Porque me preocupa la inseguridad que se debe estar viviendo en las calles de Cataluña, las consecuencias de verse señalado por colgar una bandera u otra o acaso por no colgar ninguna o por esgrimir una proclama u otra o por no querer participar de todo ello y me inquieta tremendamente que parte de mis compañeros de país piense que los oprimo y que respaldo que las fuerzas del orden puedan actuar así contra nosotros. No, ahora mismo no querría verme en Cataluña bajo ningún concepto, pero es que tampoco sé cómo seguir viviendo aquí, cómo arrastrar la responsabilidad ciudadana que me corresponde de todo lo acontecido.
¿Y ahora qué? ¿Cómo será el futuro si es imposible concebir una vuelta atrás, con DUI en suspensión o sin ella? ¿Cómo hablarán de todo ello a nuestros hijos cuando llegue el momento? ¿Qué les querrán contar en los libros de texto que pasó? ¿Será acaso el nuevo relato de los dos bandos que tan bien se nos da sostener en España? Porque habrá quienes digan que salieron a la calle con unas banderas, otras que portaron otras, hirieron a padres, hirieron a hijos, tiraron a muchachas por las escaleras y todo eso pasó, sí, y lo hemos visto – los medios de comunicación se han encargado de imprimirlo en nuestras retinas- y lo recordaremos, aunque, como siempre, unos más que otros, que el ser humano está muy preparado para el olvido por supervivencia o interés.

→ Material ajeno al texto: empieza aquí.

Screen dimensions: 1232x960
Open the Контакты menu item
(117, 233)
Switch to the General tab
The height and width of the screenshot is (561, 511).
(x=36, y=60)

Mientras tanto, ¿seguiremos echándonos a las calles esperando que estalle algo, viendo venir el desastre en cualquier momento?
Por eso en casa estamos muy tristes. Nos hemos mudado, todo yace en el nuevo orden común establecido y aún no hemos brindado porque, de repente, nos morimos de tristeza en el sofá. ¿A qué país pertenecemos? ¿Es esta nuestra tierra? ¿Queremos ser consentidores de todo ello?
Cada vez tengo más claro que yo soy de mi casa y mi dolor. Esa es mi patria. Esa es mi tierra. Y no creo que pueda volver a confiar en las fuerzas de seguridad del Estado. Así que sí, cariño, mudémonos o quedémonos en casa para siempre, porque votar no es suficiente.